The sixth extinction
A growing chorus of biologists, including Anthony Barnosky and Elizabeth Kolbert (whose 2014 The Sixth Extinction won the Pulitzer), argues that current extinction rates have entered a sixth mass extinction event. Background rates of extinction in normal times are estimated at about 1 species per million per year. Current rates appear to be 100 to 1,000 times higher. The IUCN tracks more than 47,000 species threatened with extinction as of recent assessments.
The drivers — habitat destruction, hunting, invasive species, pollution, and accelerating climate change — are different in mechanism from past mass extinctions but capable of producing comparable losses on geological timescales.
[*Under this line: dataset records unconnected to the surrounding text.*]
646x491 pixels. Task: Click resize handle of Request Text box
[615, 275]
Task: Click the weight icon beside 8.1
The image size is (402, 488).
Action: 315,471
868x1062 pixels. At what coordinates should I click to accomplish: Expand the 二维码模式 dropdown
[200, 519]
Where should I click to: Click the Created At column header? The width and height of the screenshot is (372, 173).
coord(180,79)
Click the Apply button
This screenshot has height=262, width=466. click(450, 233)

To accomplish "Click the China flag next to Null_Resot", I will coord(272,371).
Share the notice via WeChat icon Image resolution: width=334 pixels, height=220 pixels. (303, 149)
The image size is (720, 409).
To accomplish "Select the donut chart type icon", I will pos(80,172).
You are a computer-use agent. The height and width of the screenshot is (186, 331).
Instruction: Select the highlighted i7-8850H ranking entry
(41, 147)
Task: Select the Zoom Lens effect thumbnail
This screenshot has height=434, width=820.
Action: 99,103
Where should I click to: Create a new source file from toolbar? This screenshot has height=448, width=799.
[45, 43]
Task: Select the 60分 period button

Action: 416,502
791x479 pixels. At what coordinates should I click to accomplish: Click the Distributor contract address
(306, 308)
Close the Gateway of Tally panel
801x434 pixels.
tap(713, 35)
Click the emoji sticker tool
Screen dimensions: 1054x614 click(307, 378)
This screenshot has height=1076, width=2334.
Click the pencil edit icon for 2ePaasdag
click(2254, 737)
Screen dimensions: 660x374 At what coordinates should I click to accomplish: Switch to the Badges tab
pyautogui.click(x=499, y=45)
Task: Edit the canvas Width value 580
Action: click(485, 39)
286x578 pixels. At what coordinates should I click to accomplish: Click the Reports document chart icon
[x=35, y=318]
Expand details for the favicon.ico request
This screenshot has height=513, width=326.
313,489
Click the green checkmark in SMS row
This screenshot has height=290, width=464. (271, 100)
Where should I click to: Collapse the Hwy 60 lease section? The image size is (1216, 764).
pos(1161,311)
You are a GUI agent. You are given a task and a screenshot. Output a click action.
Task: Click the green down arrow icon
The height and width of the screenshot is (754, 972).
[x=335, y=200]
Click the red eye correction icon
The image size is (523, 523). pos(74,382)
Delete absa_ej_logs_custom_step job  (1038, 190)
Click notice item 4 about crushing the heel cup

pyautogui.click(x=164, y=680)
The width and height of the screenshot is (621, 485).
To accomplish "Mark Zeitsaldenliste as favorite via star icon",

Whether current trends will reach the 75%+ species loss that defines a "Big Five" event remains to be seen, but the trajectory is concerning to professionals studying it.
What the Big Five teach us
Several patterns emerge from comparing them:
Mass extinctions are not random. They cluster around moments of rapid environmental change — climate shifts, volcanism, asteroid impact, sometimes biology itself reshaping the chemistry of air and oceans.
Recovery is slow. The biosphere takes millions of years to rebuild after a major extinction. The species that emerge are not the species that died.
Dominant groups can vanish. Trilobites ruled the seas for almost 300 million years. They are gone. The non-avian dinosaurs ruled the land for 135 million. They are gone. There is no biological law that the currently dominant lineage will be here in 50 million years.
Extinction enables radiation. Each Big Five extinction, devastating in its moment, opened ecological space that allowed surviving lineages to diversify in new ways. The mammals are here because the dinosaurs are not.
We are the latest beneficiaries of this pattern. We are also, unmistakably, a force capable of triggering the next one. Whether we choose to be remains a question — and perhaps the most consequential one our species has ever faced.